### Provided text:
● ● ● ● ● ● ●

That's certainly one massive improvement. Yes, the random-access time on my current and past SSDs have both been around 0.2ms. I upgraded from a fast mechanical disk (WD Raptor) and the boot-up on the SSD just blew me away. It does so much, so fast.

Of course ureadahead and other tools aim to make the boot-up as linear as possible (they essentially write a whole load of files that are needed at boot into one sequential block) but that's where the SSD's second benefit comes in: huge maximum-throughput speeds.

The sustainable transfer speed of my first SSD (OCZ Agility) was around 200MB/s. My new SSD (OCZ Revodrive - a PCI-E card) tops out at around 540MB/s. The Revodrive X2 reaches somewhere around 750MB/s. There are solutions that scrape 2GB/s but they're prohibitively expensive for most people.

● ● ● ● ● ● ●

### Objectives:
A: In the SSD passage, what sustainable transfer speed did the writer's first SSD reach?
B: Continue the SSD passage from its final sentence onward.

### Recorded data:
● ● ● ● ● ● ●

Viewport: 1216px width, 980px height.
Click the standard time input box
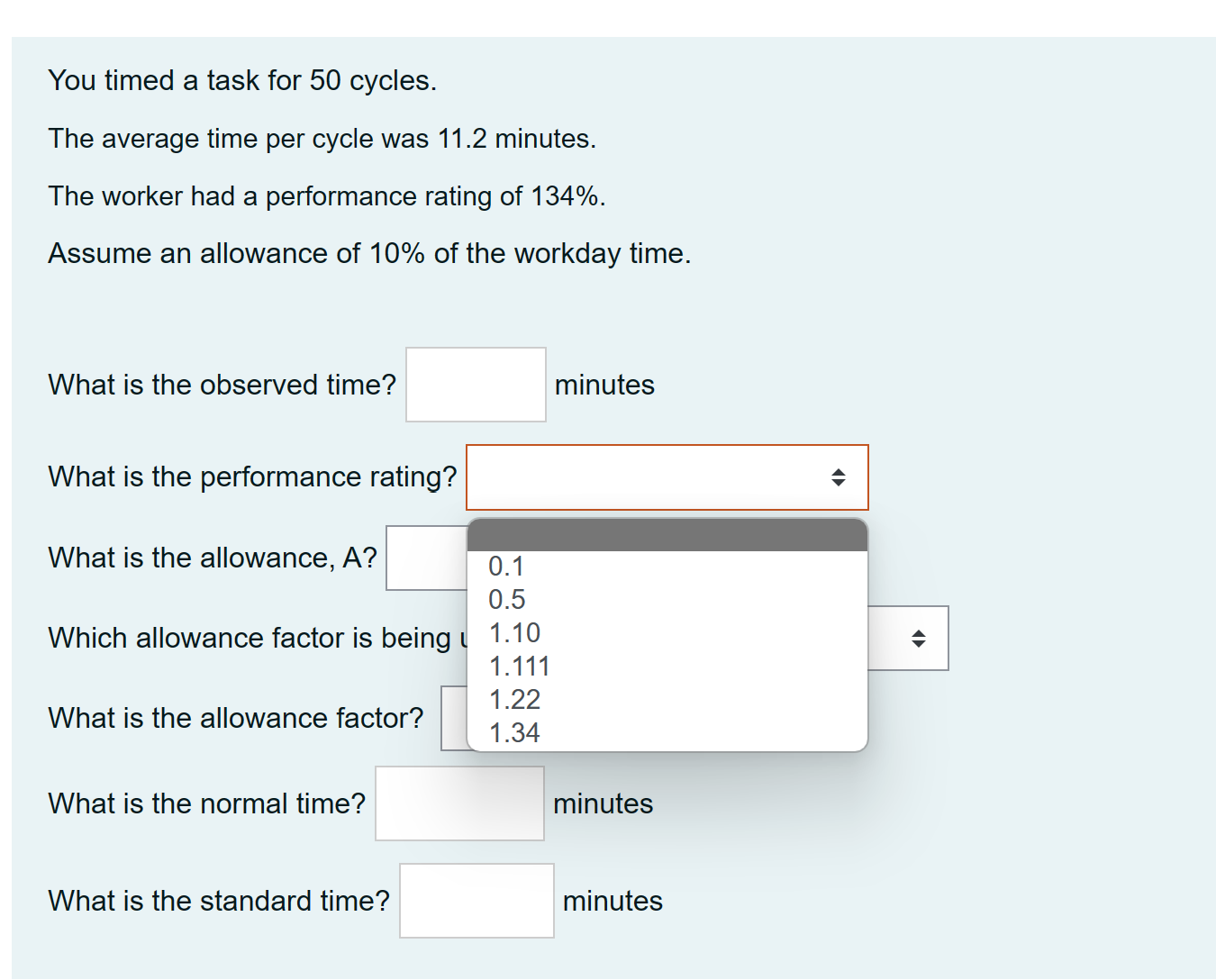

● ● ● ● ● ● ●

### Task answers:
A: Around 200MB/s.

B:
Like your plans, I started with my entire home being bind-mounted onto a RAID array on mechanical disks. This was good and is technically much more secure but it does limit the ability for the computer to really fly.

Browsers and other database heavy applications (feed readers, email apps, etc) need fast access to the disk to work well. You might want to weigh up how valuable your data really is, and if some of it can perhaps stay on the SSD and survive with the occasional backup.

Keeping various often-accessed files (like the Firefox database or gnome settings) on multiple mechanical disks is also pretty noisy. I have quiet, fairly slow disks and even I find it annoying when loading something causes 4 disks to start clunking away (I have 4-way RAID5). Perhaps this is something that you learn to appreciate after living with a silent SSD for a while.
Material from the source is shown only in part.